İskender Öksüz, Taha Akyol, Ali Bayramoğlu ve Mensur Akgün’den oluşan KARAR gazetesi jürisi sosyal bilimler alanında 2024’ün en iyi kitaplarını seçti. Jürimizin okura 12 kitaplık bir okuma listesi sunan seçimlerinde Ayşe Buğra’nın 16. yüzyıldan günümüze sosyal politikanın gelişimini incelediği ‘Kapitalizm Tarihi İçinde Sosyal Politika’ kitabı iki ismin listesinde yer alarak öne çıktı.
SALİHA SULTAN
İskender Öksüz, Taha Akyol, Ali Bayramoğlu ve Mensur Akgün’den oluşan KARAR gazetesi jürisi sosyal bilimler alanında 2024’ün en iyi kitaplarını seçti. Jürimizin okura 12 kitaplık bir okuma listesi sunan seçimlerinde Ayşe Buğra’nın 16. yüzyıldan günümüze sosyal politikanın gelişimini incelediği ‘Kapitalizm Tarihi İçinde Sosyal Politika’ kitabı iki ismin listesinde yer alarak öne çıktı.
Ayşe Buğra
BEŞİR AYVAZOĞLU’NDAN BİYOGRAFİDEN ÇOK ÖTE BİR ÇALIŞMA
Taha Akyol
KEMAL, BEŞİR AYVAZOĞLU (Kapı Yayınları): Namık Kemal biyografisinden çok öteye, Kemalist kültür devriminin kültür tasfiyeciliğini anlatan mükemmel bir eser. Namık Kemal’in kitaplarını yayınlamayan, makalelerini sansürlü yayınlayan bir dönem.

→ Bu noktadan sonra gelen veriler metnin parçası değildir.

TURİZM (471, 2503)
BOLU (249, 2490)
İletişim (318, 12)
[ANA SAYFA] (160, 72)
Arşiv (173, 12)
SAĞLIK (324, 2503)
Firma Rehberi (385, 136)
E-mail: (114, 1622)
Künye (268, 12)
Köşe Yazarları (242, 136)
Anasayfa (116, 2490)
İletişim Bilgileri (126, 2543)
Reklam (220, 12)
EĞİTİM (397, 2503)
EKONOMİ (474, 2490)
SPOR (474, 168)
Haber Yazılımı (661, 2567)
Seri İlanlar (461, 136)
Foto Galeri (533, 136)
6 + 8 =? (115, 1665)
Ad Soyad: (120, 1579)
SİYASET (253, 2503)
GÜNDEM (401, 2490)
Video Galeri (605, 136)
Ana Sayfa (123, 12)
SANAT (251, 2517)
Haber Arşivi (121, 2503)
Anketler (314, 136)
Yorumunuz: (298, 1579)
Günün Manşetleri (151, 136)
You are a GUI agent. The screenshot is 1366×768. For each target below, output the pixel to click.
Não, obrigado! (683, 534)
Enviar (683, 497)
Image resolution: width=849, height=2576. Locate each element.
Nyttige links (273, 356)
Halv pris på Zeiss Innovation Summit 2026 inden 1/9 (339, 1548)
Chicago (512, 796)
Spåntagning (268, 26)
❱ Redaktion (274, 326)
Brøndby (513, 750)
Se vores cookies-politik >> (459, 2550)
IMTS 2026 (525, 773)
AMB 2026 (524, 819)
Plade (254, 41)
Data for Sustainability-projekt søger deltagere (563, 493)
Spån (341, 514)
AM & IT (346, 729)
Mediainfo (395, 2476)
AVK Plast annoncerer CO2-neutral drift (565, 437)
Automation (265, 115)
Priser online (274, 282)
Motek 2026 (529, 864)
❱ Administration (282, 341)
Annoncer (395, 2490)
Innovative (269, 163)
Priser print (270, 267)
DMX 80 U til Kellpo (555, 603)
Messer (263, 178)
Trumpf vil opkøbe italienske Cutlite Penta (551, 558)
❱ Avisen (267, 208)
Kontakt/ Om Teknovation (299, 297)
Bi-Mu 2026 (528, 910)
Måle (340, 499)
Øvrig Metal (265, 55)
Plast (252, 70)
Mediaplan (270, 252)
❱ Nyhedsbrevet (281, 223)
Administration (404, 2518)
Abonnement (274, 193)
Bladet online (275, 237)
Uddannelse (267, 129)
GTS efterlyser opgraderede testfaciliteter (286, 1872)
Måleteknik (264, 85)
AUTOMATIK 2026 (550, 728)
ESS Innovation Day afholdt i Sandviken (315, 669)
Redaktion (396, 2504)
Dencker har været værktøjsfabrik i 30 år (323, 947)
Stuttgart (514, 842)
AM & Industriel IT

BİR HİKAYEM VAR, ŞAHİN ALPAY (Lejand Yayınları): Çok ilgi çekici bir anıdan ibaret değil, bir radikalizm sosyolojisi. Kemalizm’den Marksizm’e, oradan liberalizme yönelişin entelektüel yolculuğu.
KAPİTALİZM TARİHİ İÇİNDE SOSYAL POLİTİKA, AYŞE BUĞRA (İletişim Yayınları): Ayşe Buğra önde gelen sosyal bilimcilerimizden. Bu son kitabında Locke, Smith, Marks, Keynes ve Hayek gibi farklı çizgilerdeki iktisatçı ve düşünürlerle tanışıyor, ‘sosyal politika’nın gelişimini izliyorsunuz.
EDEBİYAT DEVRİMİ, HALE SERT (İletişim Yayınları): Uydurma dille yeni edebiyat yapma politikasının hem acı hem komik hikayesi. Ciddi bir akademik eser.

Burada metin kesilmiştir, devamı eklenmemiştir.